🔹 Le crowdfunding immobilier : que faut-il déclarer exactement ?
Dans le cadre du crowdfunding immobilier, notamment via des plateformes comme La Première Brique, les revenus perçus prennent généralement la forme d’intérêts. Ces intérêts sont considérés en Belgique comme des revenus mobiliers et sont soumis au précompte mobilier.
Dans la majorité des cas, la plateforme prélève directement l’impôt à la source. L’investisseur reçoit alors un montant net, après déduction de l’impôt. Lorsque cette retenue est correctement effectuée, aucune démarche supplémentaire n’est en principe nécessaire pour ces revenus précis, hormis la conservation des documents justificatifs. Les relevés annuels fournis par la plateforme doivent être conservés, car ils constituent la preuve que l’impôt a bien été acquitté.
En revanche, si la plateforme ne prélève pas le précompte mobilier belge ou si les revenus proviennent d’une structure étrangère, l’investisseur doit les déclarer lui-même dans sa déclaration fiscale annuelle, exactement comme pour des intérêts classiques. Le montant brut des intérêts doit alors être indiqué, et l’impôt correspondant sera calculé par l’administration.
Il est important de comprendre que, contrairement aux actions, le crowdfunding offre peu de possibilités d’optimisation fiscale. Les intérêts sont taxés de manière relativement directe et récurrente. L’investisseur doit donc intégrer cette fiscalité dans son rendement réel et raisonner en termes de rendement net, et non brut.
🔹 La Première Brique : comment faire pour que l’impôt soit prélevé directement ?
Avec La Première Brique, le point clé à comprendre est le suivant :
👉 ce n’est pas toi qui choisis librement les documents à envoyer,
👉 c’est la plateforme qui détermine si elle peut prélever l’impôt à la source, en fonction de ton statut fiscal.

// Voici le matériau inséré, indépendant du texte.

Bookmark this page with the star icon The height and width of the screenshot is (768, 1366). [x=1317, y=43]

Ce que La Première Brique fait par défaut
La Première Brique est une plateforme française. Lors de ton inscription, elle te demande obligatoirement de déclarer ta résidence fiscale.

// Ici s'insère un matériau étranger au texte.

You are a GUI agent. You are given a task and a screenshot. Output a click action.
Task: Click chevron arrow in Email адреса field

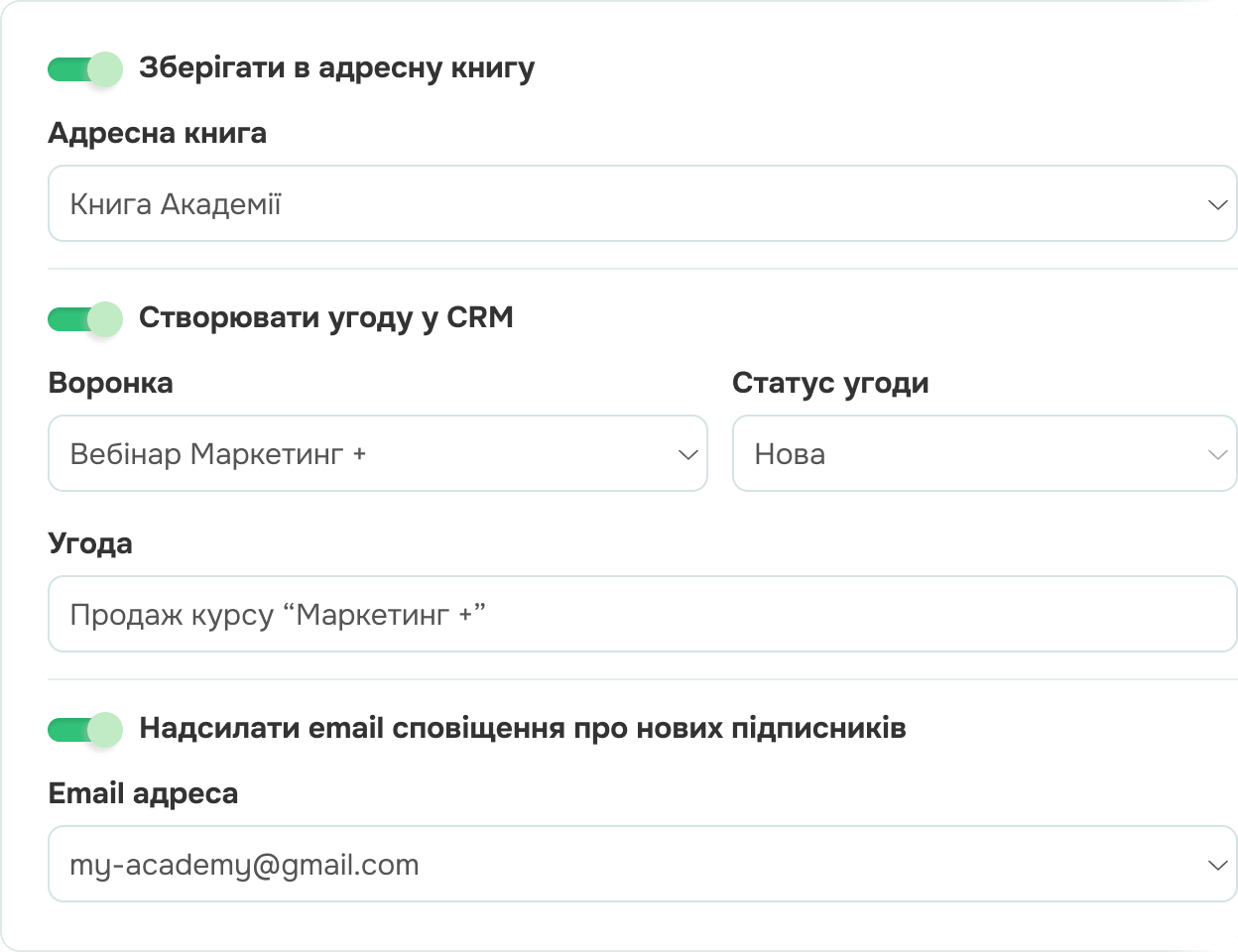coord(1217,866)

Si tu indiques que tu es résident fiscal belge, la plateforme applique le régime prévu pour les non-résidents français.
Dans la majorité des cas, La Première Brique prélève directement l’impôt sur les intérêts, avant de te verser le revenu.
Tu reçois donc un montant net, et non brut.
👉 Autrement dit :
il n’y a généralement rien “à activer” manuellement pour que l’impôt soit prélevé.
🔹 Les documents que La Première Brique peut te demander
Pour pouvoir appliquer correctement la fiscalité, la plateforme peut te demander certains documents au moment de l’inscription ou ultérieurement, notamment :
Un justificatif d’identité, pour respecter les obligations légales (KYC).
Un justificatif de domicile, afin de confirmer ta résidence fiscale en Belgique.
Une attestation de résidence fiscale, dans certains cas spécifiques, lorsque la plateforme doit prouver à l’administration française que tu n’es pas résident fiscal en France.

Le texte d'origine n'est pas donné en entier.